* DATA SUPPLIED:

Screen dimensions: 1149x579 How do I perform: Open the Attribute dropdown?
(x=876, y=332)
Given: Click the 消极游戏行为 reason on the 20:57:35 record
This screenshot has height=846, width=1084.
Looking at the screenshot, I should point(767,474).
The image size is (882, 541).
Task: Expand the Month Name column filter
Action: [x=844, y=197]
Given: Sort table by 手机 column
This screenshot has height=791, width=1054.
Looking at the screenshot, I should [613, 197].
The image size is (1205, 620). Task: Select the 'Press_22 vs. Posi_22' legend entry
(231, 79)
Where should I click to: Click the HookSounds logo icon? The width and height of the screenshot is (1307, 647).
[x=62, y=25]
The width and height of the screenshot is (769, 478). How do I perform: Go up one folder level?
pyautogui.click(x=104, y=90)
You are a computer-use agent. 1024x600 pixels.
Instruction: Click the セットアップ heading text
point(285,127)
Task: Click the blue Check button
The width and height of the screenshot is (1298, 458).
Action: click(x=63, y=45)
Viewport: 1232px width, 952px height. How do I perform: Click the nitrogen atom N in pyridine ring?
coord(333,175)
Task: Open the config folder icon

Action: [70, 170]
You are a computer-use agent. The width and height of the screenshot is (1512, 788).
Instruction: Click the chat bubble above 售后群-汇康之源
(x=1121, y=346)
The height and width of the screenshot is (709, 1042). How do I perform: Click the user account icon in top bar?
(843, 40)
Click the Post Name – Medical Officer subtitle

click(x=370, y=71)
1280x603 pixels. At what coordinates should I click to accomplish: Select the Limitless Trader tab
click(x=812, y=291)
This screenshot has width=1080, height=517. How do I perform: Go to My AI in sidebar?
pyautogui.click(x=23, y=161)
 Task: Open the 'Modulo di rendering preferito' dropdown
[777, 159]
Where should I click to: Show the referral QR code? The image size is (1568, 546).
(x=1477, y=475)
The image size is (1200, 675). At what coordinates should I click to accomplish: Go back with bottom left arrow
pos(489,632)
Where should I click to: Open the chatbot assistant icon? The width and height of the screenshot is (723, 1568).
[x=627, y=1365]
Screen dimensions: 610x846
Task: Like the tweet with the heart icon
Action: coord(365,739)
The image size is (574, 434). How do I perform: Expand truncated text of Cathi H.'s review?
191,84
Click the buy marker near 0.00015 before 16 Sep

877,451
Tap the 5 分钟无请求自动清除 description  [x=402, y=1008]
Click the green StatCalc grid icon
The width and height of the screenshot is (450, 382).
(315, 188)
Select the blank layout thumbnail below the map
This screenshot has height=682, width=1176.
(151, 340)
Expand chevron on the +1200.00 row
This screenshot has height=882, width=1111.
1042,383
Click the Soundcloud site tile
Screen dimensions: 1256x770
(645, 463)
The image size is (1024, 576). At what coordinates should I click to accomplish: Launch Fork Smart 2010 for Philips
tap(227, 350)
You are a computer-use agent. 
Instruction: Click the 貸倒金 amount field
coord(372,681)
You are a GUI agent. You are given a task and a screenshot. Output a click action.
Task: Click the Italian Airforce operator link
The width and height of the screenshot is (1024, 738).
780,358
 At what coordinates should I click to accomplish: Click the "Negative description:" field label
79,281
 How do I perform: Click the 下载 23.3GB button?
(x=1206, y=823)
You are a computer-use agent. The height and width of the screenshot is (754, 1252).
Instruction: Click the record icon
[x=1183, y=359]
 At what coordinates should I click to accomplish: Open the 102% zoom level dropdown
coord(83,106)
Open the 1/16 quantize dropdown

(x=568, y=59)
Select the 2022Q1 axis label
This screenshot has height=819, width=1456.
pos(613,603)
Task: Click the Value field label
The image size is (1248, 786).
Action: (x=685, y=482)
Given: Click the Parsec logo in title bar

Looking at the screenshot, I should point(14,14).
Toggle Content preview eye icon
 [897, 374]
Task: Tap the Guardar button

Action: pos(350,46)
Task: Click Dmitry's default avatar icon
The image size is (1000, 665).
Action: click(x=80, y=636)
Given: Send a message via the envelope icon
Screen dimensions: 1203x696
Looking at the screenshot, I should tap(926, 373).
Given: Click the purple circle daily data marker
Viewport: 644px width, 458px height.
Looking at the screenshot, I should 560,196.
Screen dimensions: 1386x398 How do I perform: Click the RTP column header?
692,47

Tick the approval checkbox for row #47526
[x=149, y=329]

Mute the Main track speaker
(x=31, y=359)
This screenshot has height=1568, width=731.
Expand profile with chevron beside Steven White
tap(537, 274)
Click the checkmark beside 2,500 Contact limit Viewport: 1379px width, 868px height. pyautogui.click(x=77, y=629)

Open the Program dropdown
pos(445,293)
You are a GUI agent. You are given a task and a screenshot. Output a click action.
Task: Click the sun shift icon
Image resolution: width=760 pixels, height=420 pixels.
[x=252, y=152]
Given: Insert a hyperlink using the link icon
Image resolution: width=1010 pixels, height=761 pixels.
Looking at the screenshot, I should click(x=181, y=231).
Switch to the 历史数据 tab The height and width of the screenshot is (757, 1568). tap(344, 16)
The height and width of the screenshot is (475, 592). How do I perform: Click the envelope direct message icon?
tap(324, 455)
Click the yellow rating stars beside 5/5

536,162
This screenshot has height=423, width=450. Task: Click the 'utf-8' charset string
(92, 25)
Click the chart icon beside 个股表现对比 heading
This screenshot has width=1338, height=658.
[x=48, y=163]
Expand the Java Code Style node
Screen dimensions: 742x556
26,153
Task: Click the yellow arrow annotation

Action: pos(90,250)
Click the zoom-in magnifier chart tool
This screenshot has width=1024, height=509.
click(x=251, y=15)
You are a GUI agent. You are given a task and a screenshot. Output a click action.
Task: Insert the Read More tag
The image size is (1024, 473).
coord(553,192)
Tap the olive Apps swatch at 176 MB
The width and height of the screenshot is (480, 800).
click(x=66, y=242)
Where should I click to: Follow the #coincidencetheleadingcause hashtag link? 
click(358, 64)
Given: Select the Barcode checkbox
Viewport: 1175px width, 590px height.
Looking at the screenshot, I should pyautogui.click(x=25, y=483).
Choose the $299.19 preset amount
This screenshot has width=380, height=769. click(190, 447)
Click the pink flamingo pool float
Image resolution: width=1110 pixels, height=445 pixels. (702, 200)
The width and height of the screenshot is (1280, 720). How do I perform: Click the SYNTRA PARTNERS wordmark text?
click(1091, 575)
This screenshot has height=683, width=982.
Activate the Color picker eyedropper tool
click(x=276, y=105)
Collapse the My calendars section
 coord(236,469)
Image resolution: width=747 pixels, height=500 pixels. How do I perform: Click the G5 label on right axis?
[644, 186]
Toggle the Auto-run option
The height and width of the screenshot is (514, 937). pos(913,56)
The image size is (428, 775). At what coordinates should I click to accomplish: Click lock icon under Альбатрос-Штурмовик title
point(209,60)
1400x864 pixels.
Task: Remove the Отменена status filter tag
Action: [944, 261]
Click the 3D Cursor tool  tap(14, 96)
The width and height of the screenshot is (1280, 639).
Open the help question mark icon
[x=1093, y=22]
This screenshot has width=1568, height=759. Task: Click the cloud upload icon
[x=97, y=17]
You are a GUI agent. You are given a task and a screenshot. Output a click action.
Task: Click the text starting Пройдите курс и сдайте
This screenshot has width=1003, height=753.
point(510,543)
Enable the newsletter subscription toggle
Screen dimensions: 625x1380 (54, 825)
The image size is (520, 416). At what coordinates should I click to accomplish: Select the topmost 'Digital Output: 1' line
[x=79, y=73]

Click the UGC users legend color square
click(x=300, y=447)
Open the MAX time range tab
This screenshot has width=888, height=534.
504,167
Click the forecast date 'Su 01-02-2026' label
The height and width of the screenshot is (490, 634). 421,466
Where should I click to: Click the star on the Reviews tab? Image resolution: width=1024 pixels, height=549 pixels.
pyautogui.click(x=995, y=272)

* GOAL OF THE EXERCISE:
If a line in the entries above has the word "Insert", copy it.

* WRITTEN ANSWER:
Given: Insert a hyperlink using the link icon
Task: Insert the Read More tag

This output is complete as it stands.